In [2]:
import pyterrier as pt

if not pt.started():
    pt.init(tqdm="notebook")


PyTerrier 0.10.0 has loaded Terrier 5.9 (built by craigm on 2024-05-02 17:40) and terrier-helper 0.0.8

No etc/terrier.properties, using terrier.default.properties for bootstrap configuration.


### Create Sparse Index on disk -> can be skipped if index is created

In [2]:
dataset = pt.get_dataset("irds:beir/fiqa")

index_path = "./sparse_index_fiqa"
indexer = pt.IterDictIndexer(index_path)
index_ref = indexer.index(dataset.get_corpus_iter(), fields=["text"])


beir/fiqa documents:   0%|          | 0/57638 [00:00<?, ?it/s]

ValueError: Index already exists at ./sparse_index_fiqa/data.properties

### Load sparse index in memory

In [3]:
index_path = "./sparse_index_fiqa"
# Load index to memory
index = pt.IndexFactory.of(index_path, memory=True)

bm25 = pt.BatchRetrieve(index, wmodel="BM25")

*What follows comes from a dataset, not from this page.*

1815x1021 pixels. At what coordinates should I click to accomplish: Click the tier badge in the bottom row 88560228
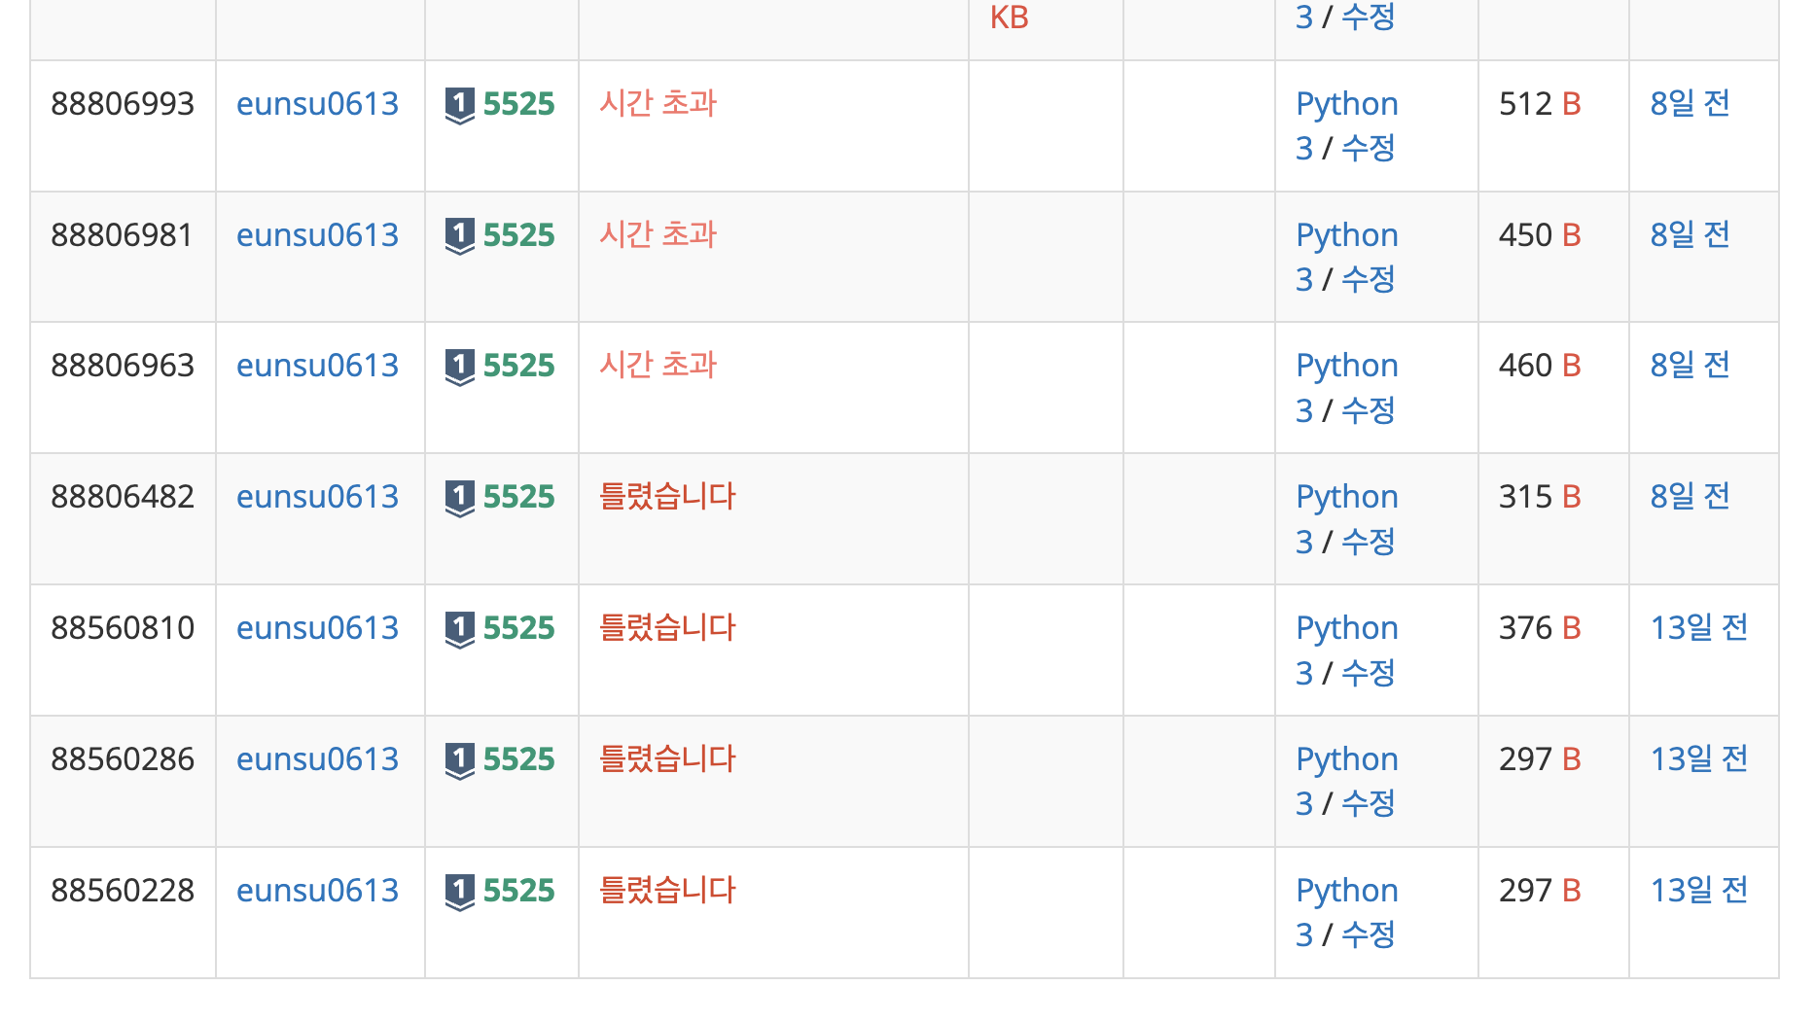459,890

From pyterrier docc: NB: BatchRetrieve will accept anything “index-like”, i.e. a string location of an index, an IndexRef or an Index.

In [8]:
from pyterrier.measures import RR, nDCG, MAP

bm25 = pt.BatchRetrieve(index, wmodel="BM25")
testset = pt.get_dataset("irds:beir/fiqa/test")
pt.Experiment(
    [~bm25],
    testset.get_topics(),
    testset.get_qrels(),
    eval_metrics=[RR @ 10, nDCG @ 10, MAP @ 100],
)

Unnamed: 0,name,RR@10,nDCG@10,AP@100
0,Cache(BR(BM25)),0.310271,0.252589,0.20864


### Create the GTE-base-en-v1.5 encoders

In [4]:
from gte_base_en_encoder import GTEBaseDocumentEncoder
import torch

q_encoder = GTEBaseDocumentEncoder("Alibaba-NLP/gte-base-en-v1.5")
d_encoder = GTEBaseDocumentEncoder(
        "Alibaba-NLP/gte-base-en-v1.5",
        device="cuda:0" if torch.cuda.is_available() else "cpu",
    )

### Retrieve dense index from disk and load it to memory

In [5]:
from fast_forward import OnDiskIndex, Mode
from pathlib import Path

ff_index = OnDiskIndex.load(
    Path("./dense_index_fiqa_GTE-base/ffindex_fiqa_gte-base-en-v1.5.h5"), query_encoder=q_encoder, mode=Mode.MAXP
).to_memory()

100%|██████████| 57638/57638 [00:00<00:00, 274211.02it/s]


In [6]:
from fast_forward.util.pyterrier import FFScore
from fast_forward.util.pyterrier import FFInterpolate

ff_score = FFScore(ff_index)
ff_int = FFInterpolate(alpha=0.05) #added the optimal version from the beginning in order to avoid running GridsSearch again

### Experiment with 500 candidates that eventually halts

In [10]:
pt.Experiment(
    [~bm25 % 500 >> ff_score >> ff_int],
    testset.get_topics(),
    testset.get_qrels(),
    eval_metrics=[RR @ 10, nDCG @ 10, MAP @ 100],
    names=["BM25 >> FF"],
)

Unnamed: 0,name,RR@10,nDCG@10,AP@100
0,BM25 >> FF,0.399449,0.335966,0.274293


### Experiment with 1000 candidates that loops forever -> tried both on disk and mem indexes

In [None]:
pt.Experiment(
    [~bm25 % 1000 >> ff_score >> ff_int],
    testset.get_topics(),
    testset.get_qrels(),
    eval_metrics=[RR @ 10, nDCG @ 10, MAP @ 100],
    names=["BM25 >> FF"],
)

In [None]:
indexer_mem = pt.IterDictIndexer(
    str(Path.cwd()),  # this will be ignored
    type=pt.index.IndexingType.MEMORY,
)
index_ref_2 = indexer_mem.index(dataset.get_corpus_iter(), fields=["text"])
bm25_from_mem = pt.BatchRetrieve(index_ref_2, wmodel="BM25")

In [None]:
pt.Experiment(
    [~bm25_from_mem % 1000 >> ff_score >> ff_int],
    testset.get_topics(),
    testset.get_qrels(),
    eval_metrics=[RR @ 10, nDCG @ 10, MAP @ 100],
    names=["BM25 >> FF"],
)